### [What is expected]
Pictures must not appear in the copy. Set down exactly the line with "You are a GUI" and each line after it through the end of the data below.

### [The records]
• • •

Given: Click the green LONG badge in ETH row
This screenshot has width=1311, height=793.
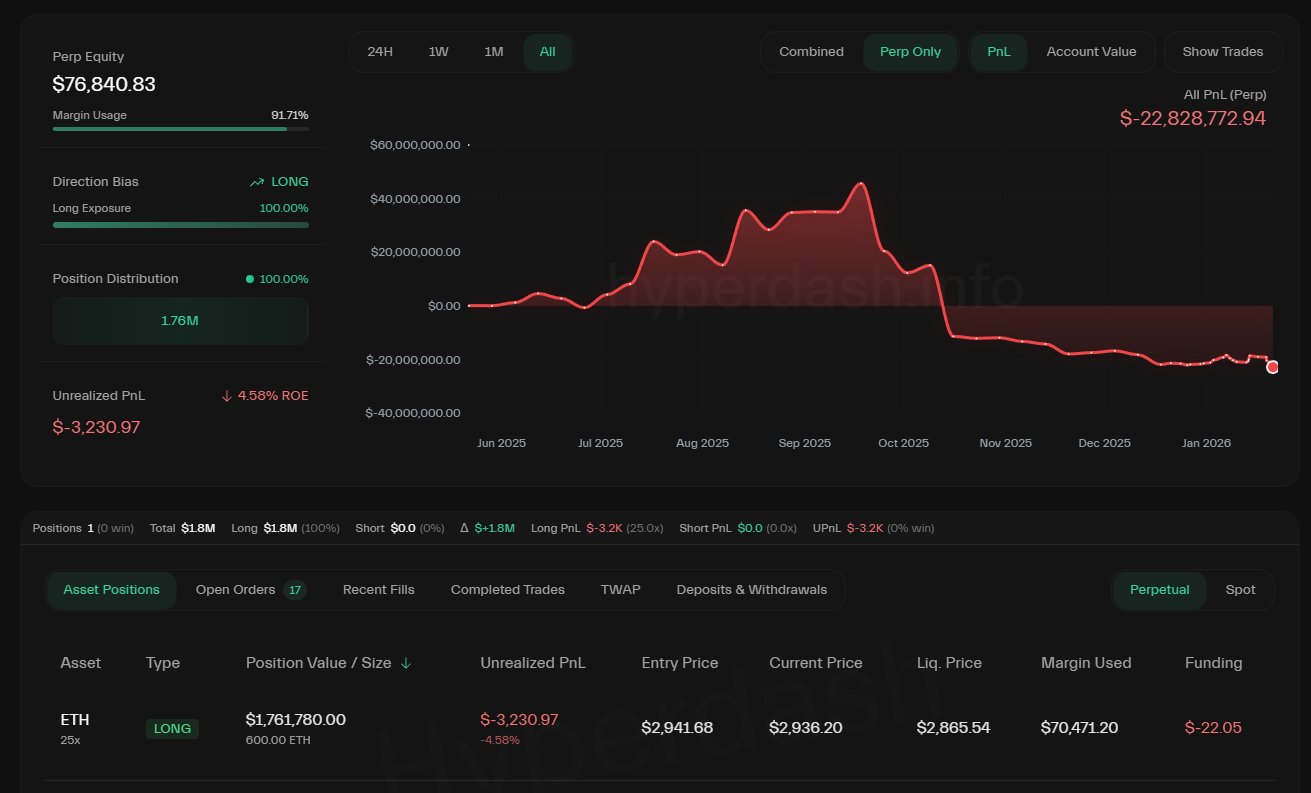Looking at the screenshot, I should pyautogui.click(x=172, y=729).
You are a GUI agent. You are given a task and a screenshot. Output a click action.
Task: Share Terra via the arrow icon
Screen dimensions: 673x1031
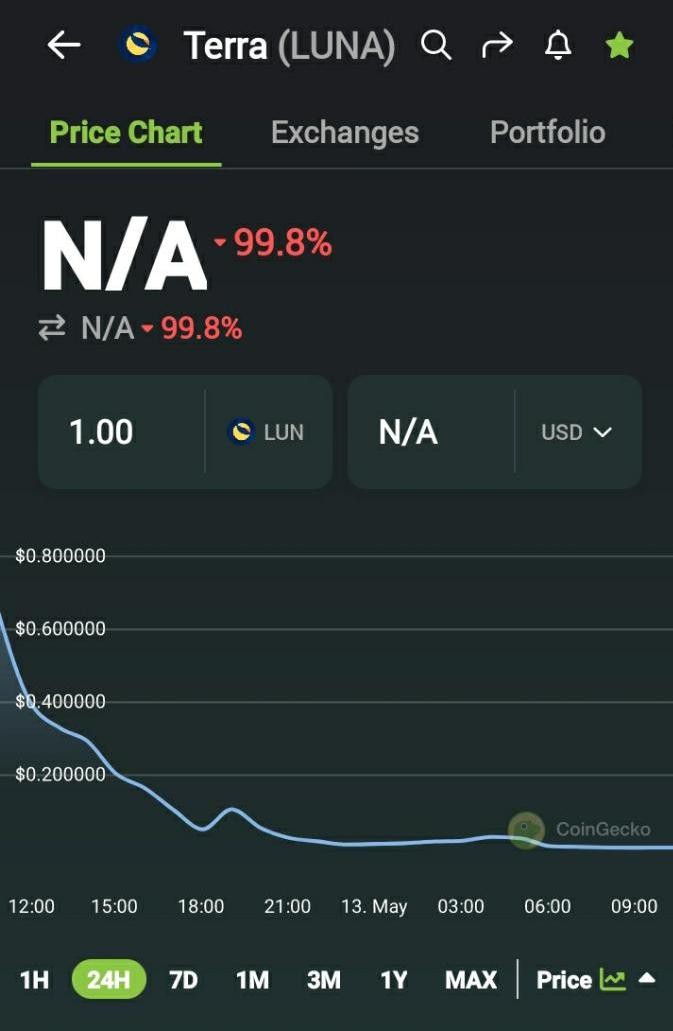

• • •

### [Response below]
You are a GUI agent. You are given a task and a screenshot. Output a click action.
Task: Share Terra via the arrow icon
Screen dimensions: 673x1031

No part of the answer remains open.